Retreating to silence

HUMMING IN MY UNIVERSE - Jim Paredes - The Philippine Star

It is a noisy world we live in. Especially if you live in a part of Metro Manila where the sound of cars engines, tricycles,  horns, sirens, construction and the general noise of life is quite evident. I notice that even when people are walking the streets late at night, they talk to each other loudly — loud enough to be heard through the window of my bedroom, which is beside the street. And yes, they are loud enough to disturb my calm before I go to sleep.

I am also sure that most of you, dear readers, have had your experience with unwanted karaoke singers who love hearing their echo-y voice traveling through the night and keeping you from sleep. That is probably the most irritating of all.

When I am in Australia, I experience quite the opposite. I hardly hear cars passing.  When I do, the sound is quite muted. People do not blow their horns nor play their car stereos loud. They don’t drive at very high speeds in the villages. Neighbors are generally quiet — too quiet — sometimes you don’t even know if they are home. There are also no roosters crowing in the morning. Even dogs do not seem to bark at night.

Because of the silence, I am more likely to notice the sound coming from a dripping faucet, or the light, shaking noise a closed door makes when constant wind blows on it. That’s how silent it can get. As a result, I get great sleep almost every night. In the mornings, I wake up when I am ready to awaken.

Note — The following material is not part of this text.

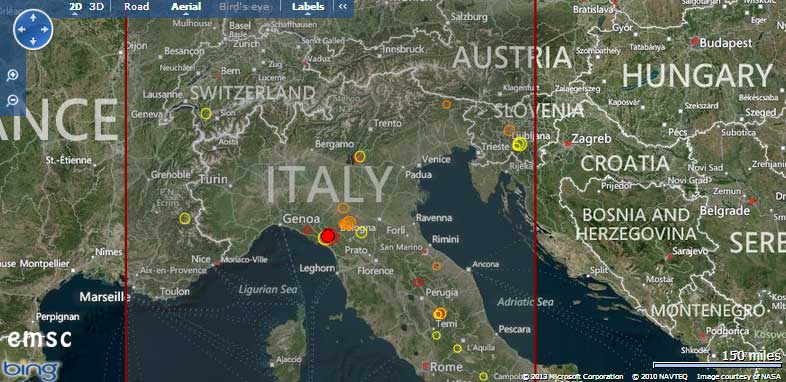Click the emsc logo

pyautogui.click(x=40, y=339)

No unwanted noise jolts me out of bed. I often wake up after an 8-hour sleep to the soothing, happy chirping of birds.

But wherever one resides, there is noise to contend with for sure. Even in Australia, strange as it may seem, they also complain of noise pollution. I read a study somewhere that almost all over the world, noise is escalating. As life gets faster and more modern, it is inevitable.

 There are the other kinds of chatter that hound our lives in the course of the day. Facebook, Twitter, cell phones, texts, social media, television, advertising, office deadlines, meetings, obligations, petty conversations constantly engage us and bombard us with information even if many are unwanted and not needed. Everyone and everything is vying for our attention.

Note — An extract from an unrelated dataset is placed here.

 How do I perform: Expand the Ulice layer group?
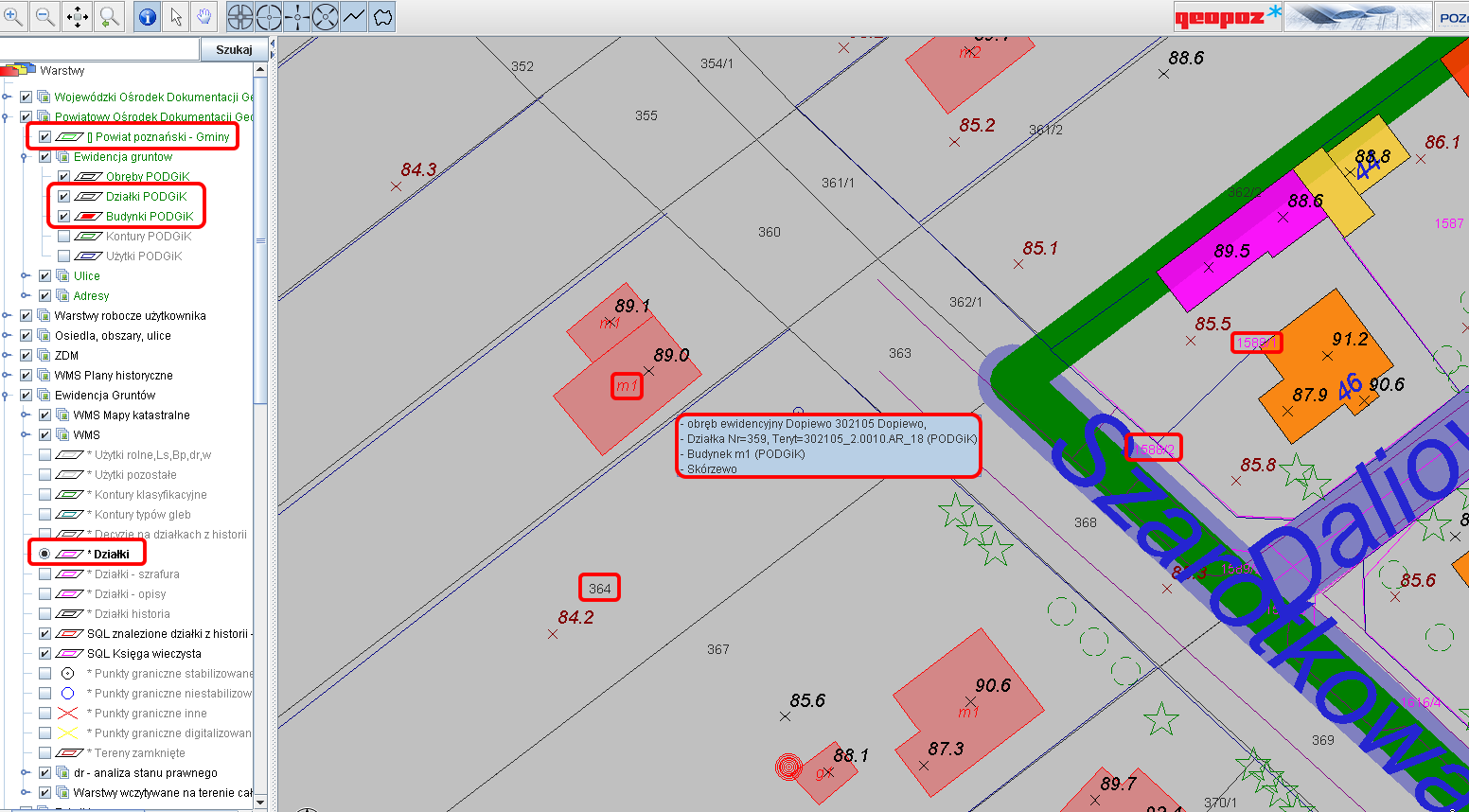tap(26, 276)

Since when did life get so noisy and hectic? I don’t recall it being like this some 20 years ago. There were clearly more spaces for silence then. Not anymore.

I know quite a number of people who don’t  seem to think all this noise is an issue. There is this theory that frogs can live and adjust without noticing their water habitat getting warmer until they just snap and reach their boiling point. Maybe some people are just like frogs. They unconsciously adjust to the noise. They are not aware how much it is affecting them till they reach their breaking point.

We all need periods of silence for our own sanity and a better quality of life. But with the way life is going these days, we must really make efforts to have those quiet moments where we can enjoy some respite from busy-ness and also wipe clean the dust of the world that constantly accumulates in our minds and spirits. We need to detox from mindless noise and engagement. We need to occasionally detach ourselves from the demands of the world.

You can’t always find a quiet place, or  drop everything and retreat to some ideal Shangri-La somewhere. But you can go to a place within yourself where you can have your silent sanctuary. You can do yoga, meditation, long walks, Zen, exercise, and a host of other activities. The idea is to immerse yourself in a singularly focused activity or practice. That is all you do, and as you do it, you become present to everything that is happening, and also to what is not happening. And even when nothing seems to be happening, there is  really a lot actually going on. I have learned that by simply engaging in the practice of being present, it is already doing me some good.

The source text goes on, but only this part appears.